DIRECTIONS
Using the listing beneath this task, count the lines with the word "agent" and write only the result.
↓
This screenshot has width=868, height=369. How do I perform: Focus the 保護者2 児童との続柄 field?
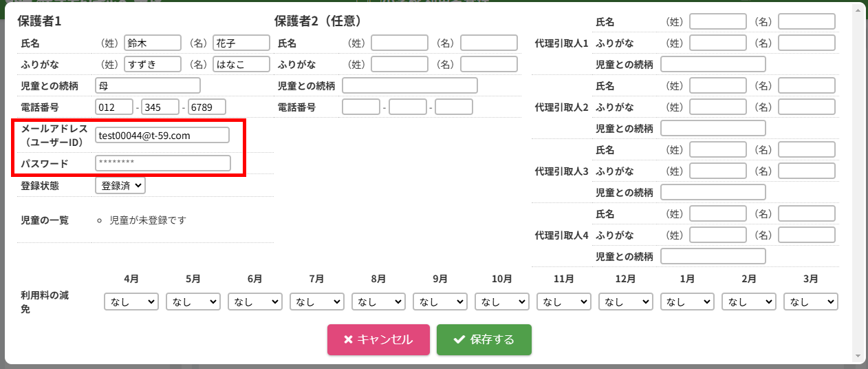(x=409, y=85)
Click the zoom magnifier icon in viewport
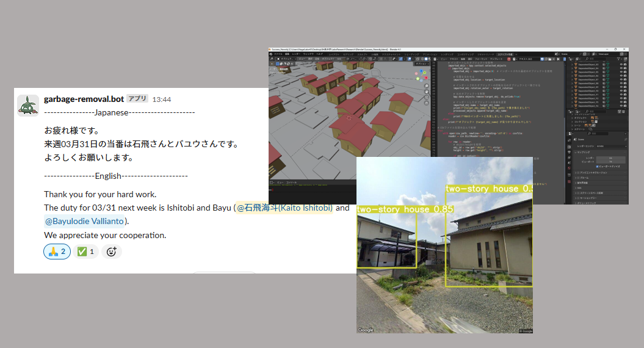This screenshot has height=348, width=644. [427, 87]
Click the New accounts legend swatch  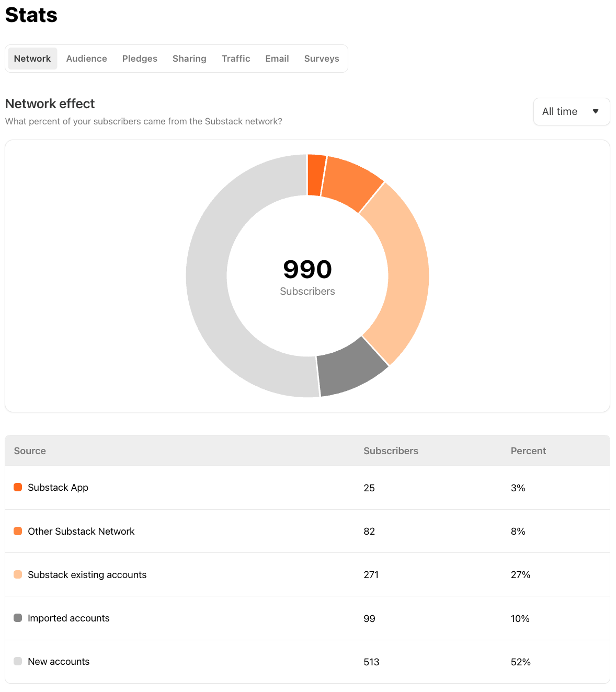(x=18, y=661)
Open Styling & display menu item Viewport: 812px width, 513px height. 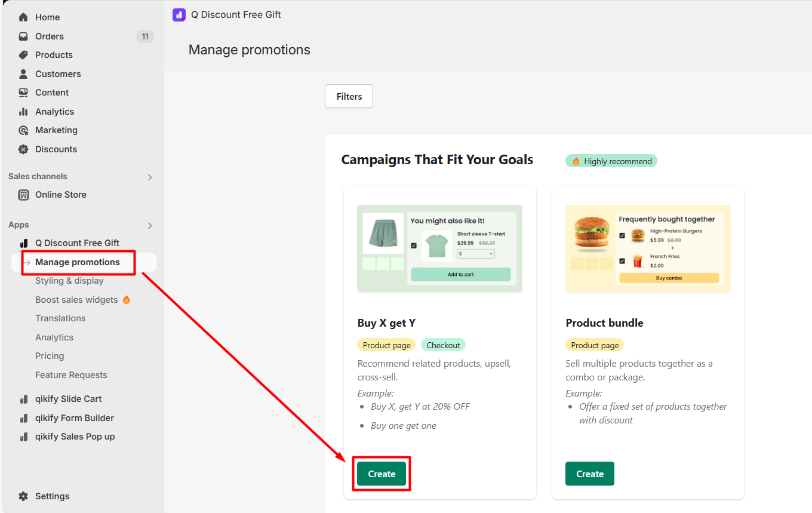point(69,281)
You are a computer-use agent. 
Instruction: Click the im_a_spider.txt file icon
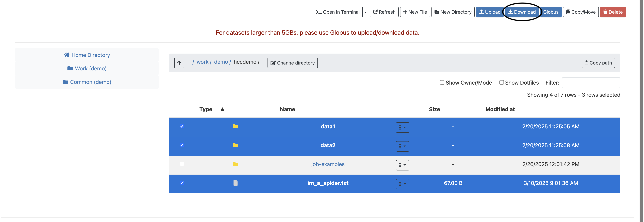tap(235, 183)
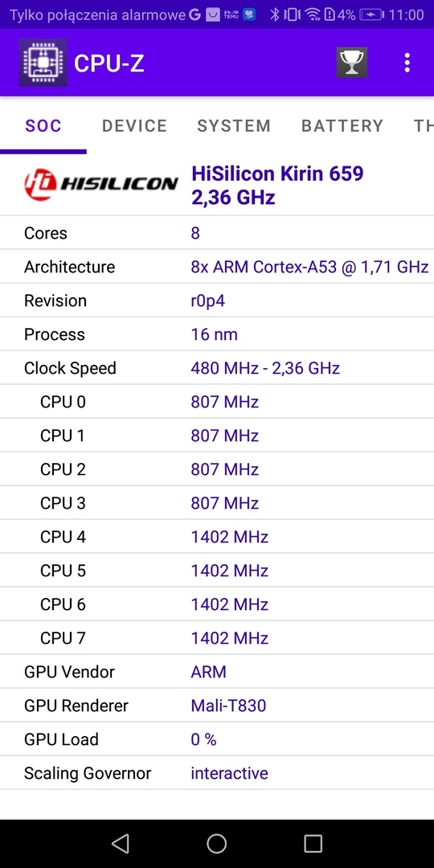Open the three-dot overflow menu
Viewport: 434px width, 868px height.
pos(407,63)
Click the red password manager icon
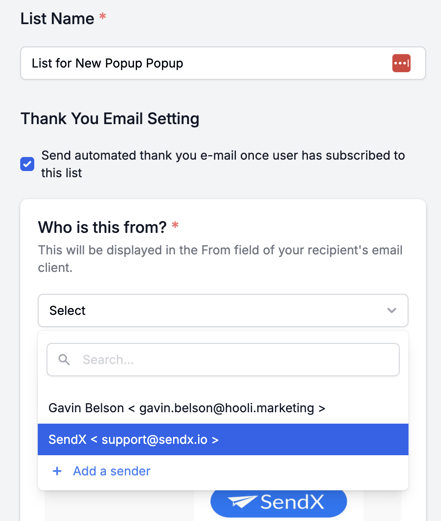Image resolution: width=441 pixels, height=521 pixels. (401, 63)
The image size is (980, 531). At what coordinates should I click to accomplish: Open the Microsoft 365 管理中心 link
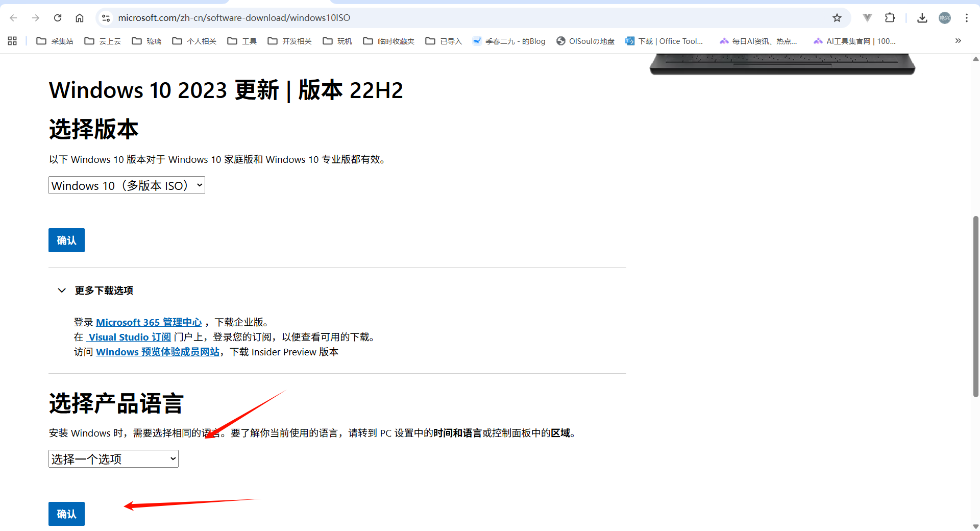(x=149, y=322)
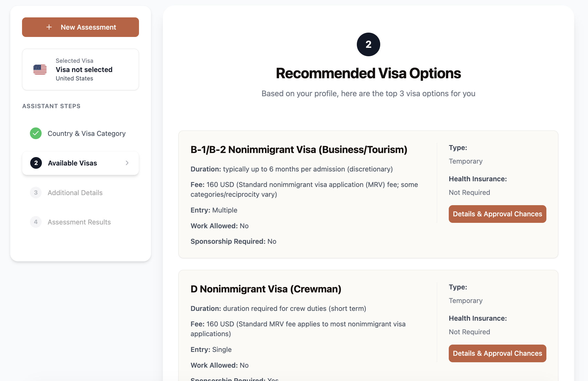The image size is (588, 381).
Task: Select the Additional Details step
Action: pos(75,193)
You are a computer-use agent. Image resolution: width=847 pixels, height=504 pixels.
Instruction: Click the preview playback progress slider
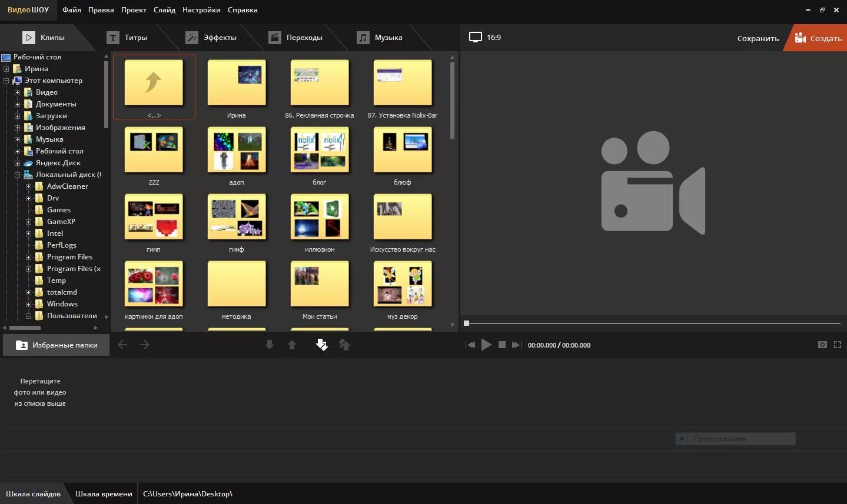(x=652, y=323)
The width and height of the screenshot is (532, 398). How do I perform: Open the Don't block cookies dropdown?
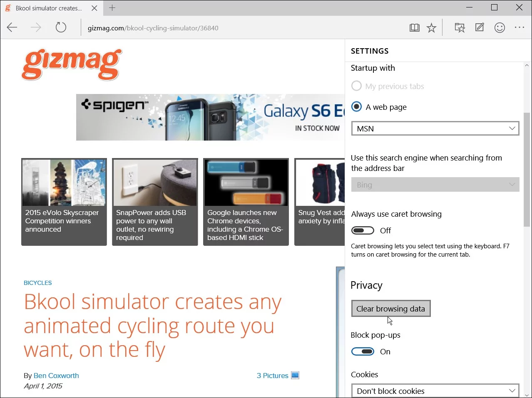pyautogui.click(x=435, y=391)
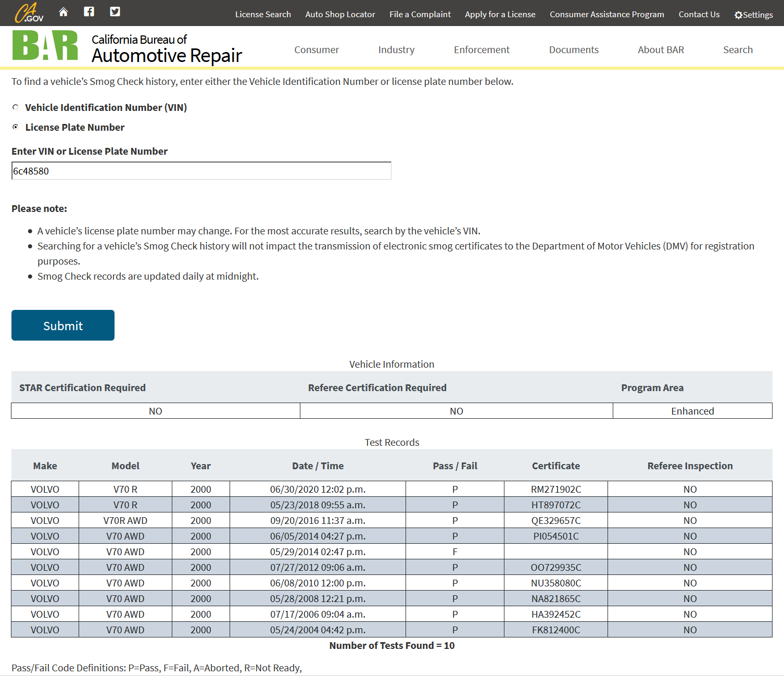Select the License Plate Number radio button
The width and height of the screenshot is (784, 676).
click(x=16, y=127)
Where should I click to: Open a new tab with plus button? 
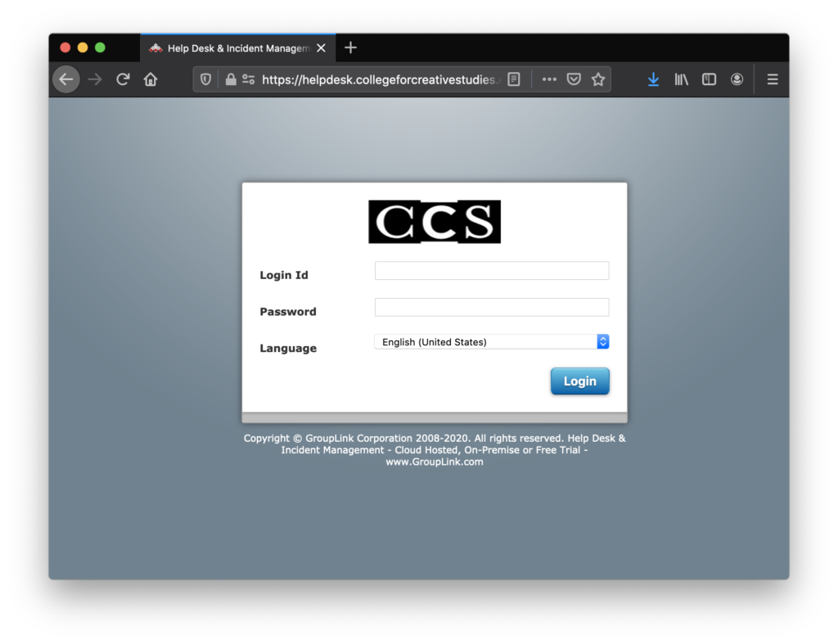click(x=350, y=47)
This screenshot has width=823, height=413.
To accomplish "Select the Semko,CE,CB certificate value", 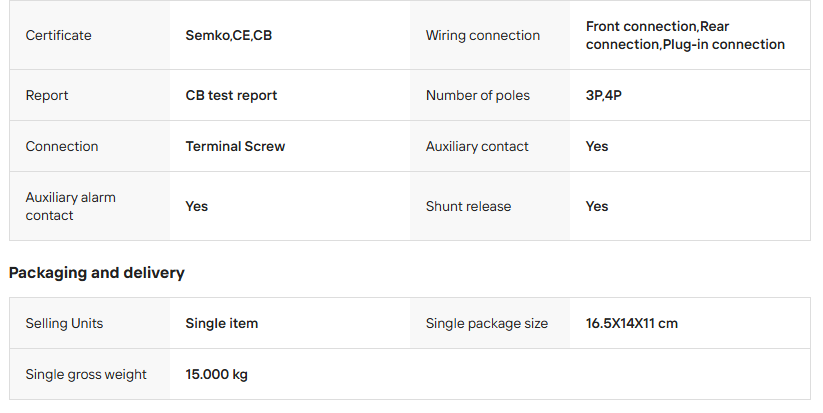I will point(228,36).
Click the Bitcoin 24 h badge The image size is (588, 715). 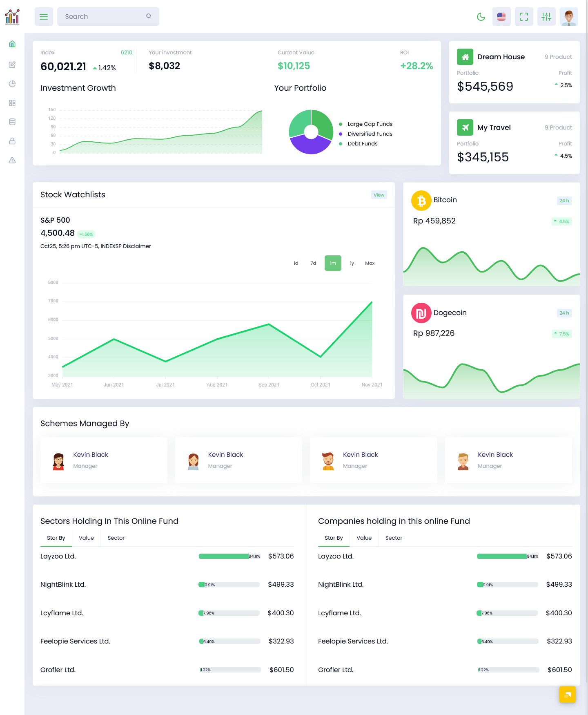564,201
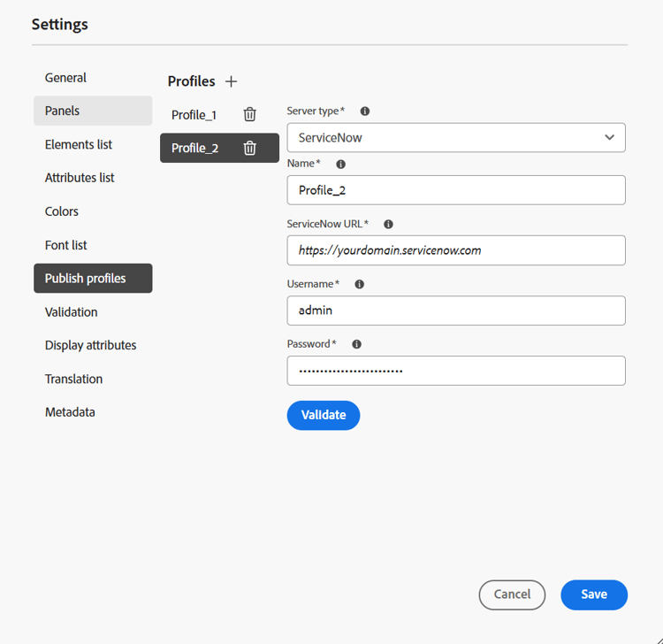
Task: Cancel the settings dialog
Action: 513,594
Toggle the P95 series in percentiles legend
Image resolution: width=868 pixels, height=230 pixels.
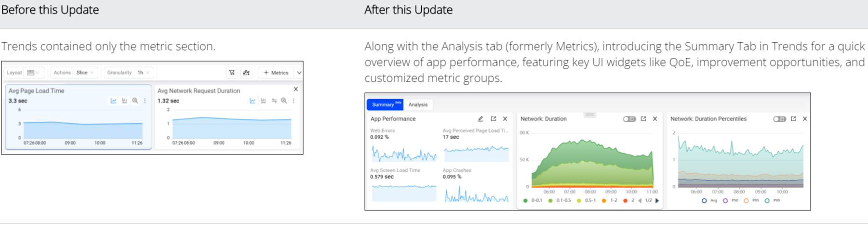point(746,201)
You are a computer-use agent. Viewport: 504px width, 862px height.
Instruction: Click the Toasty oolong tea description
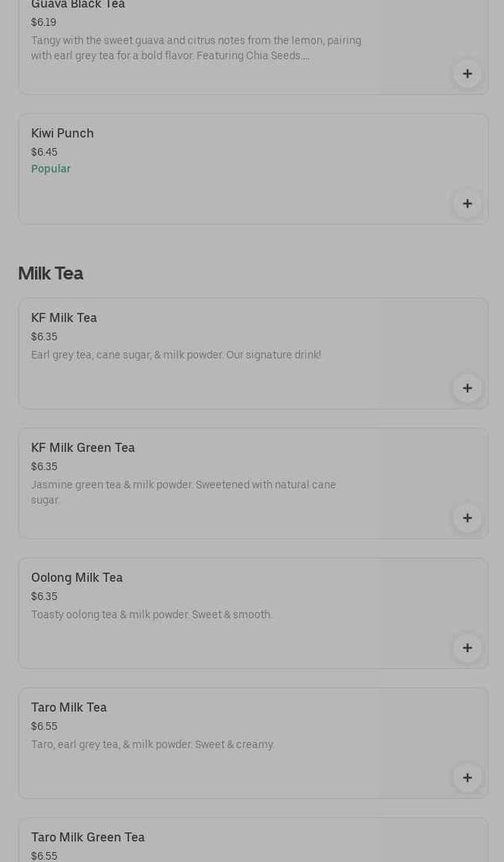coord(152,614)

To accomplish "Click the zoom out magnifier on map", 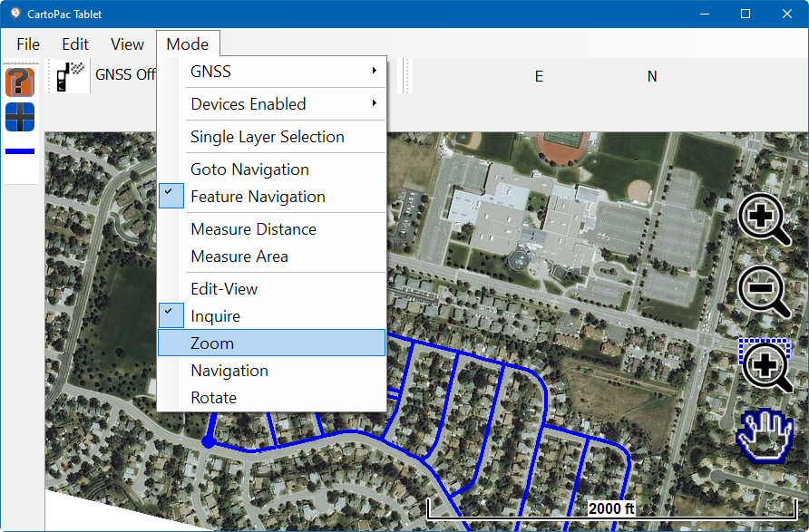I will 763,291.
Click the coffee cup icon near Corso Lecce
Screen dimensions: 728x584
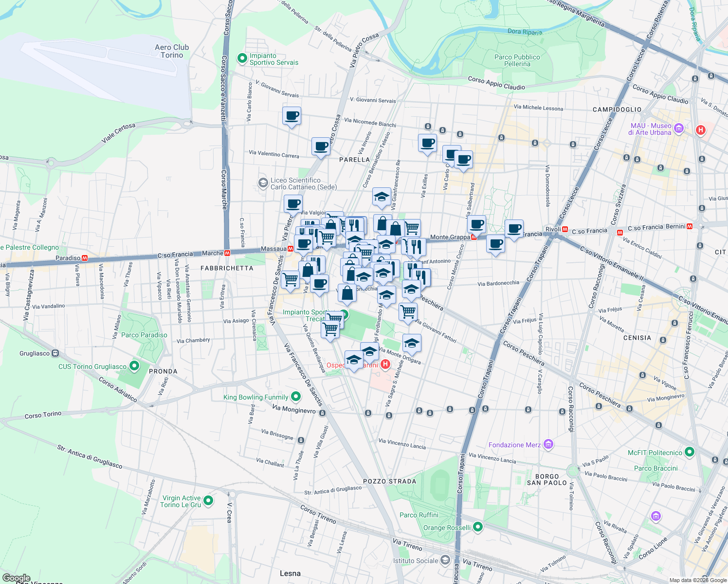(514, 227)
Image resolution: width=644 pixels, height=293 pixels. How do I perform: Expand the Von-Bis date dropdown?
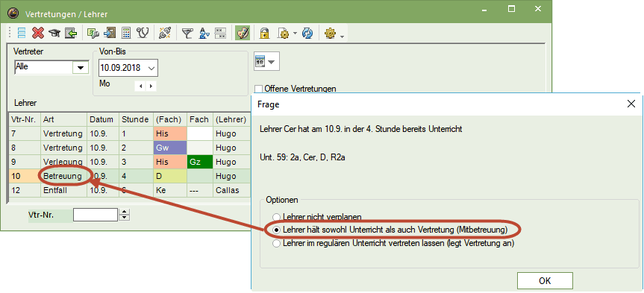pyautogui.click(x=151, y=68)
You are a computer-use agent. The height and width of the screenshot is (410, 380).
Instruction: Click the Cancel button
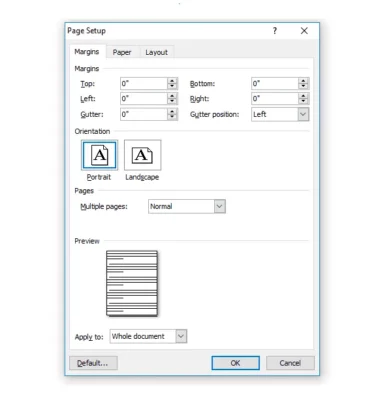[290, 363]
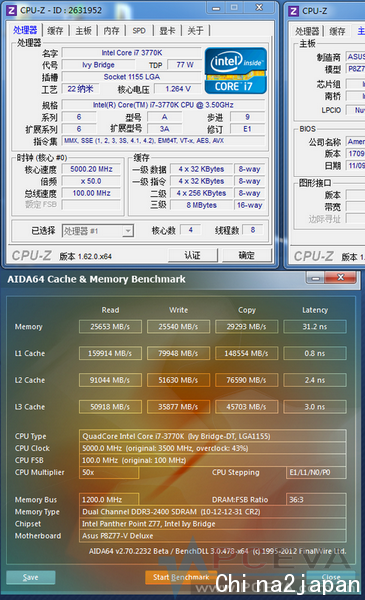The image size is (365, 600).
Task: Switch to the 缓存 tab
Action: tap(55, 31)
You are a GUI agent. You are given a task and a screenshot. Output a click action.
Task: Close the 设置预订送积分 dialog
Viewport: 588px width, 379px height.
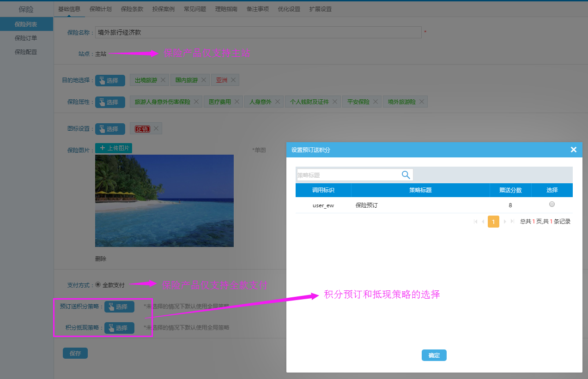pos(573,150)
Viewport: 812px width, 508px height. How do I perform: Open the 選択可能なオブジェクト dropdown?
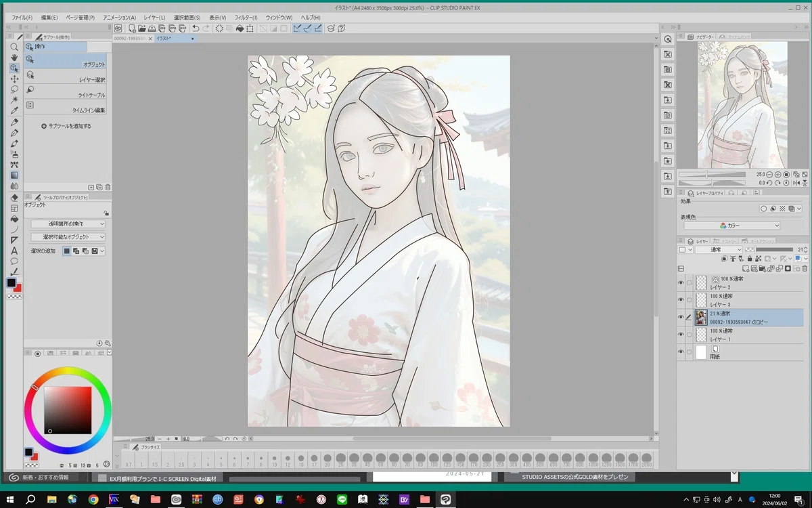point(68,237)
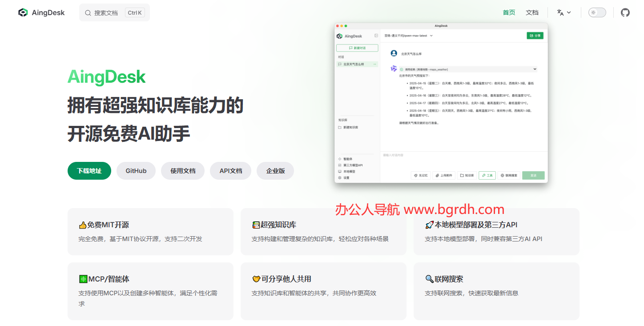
↑
SOLVED EXERCISE
5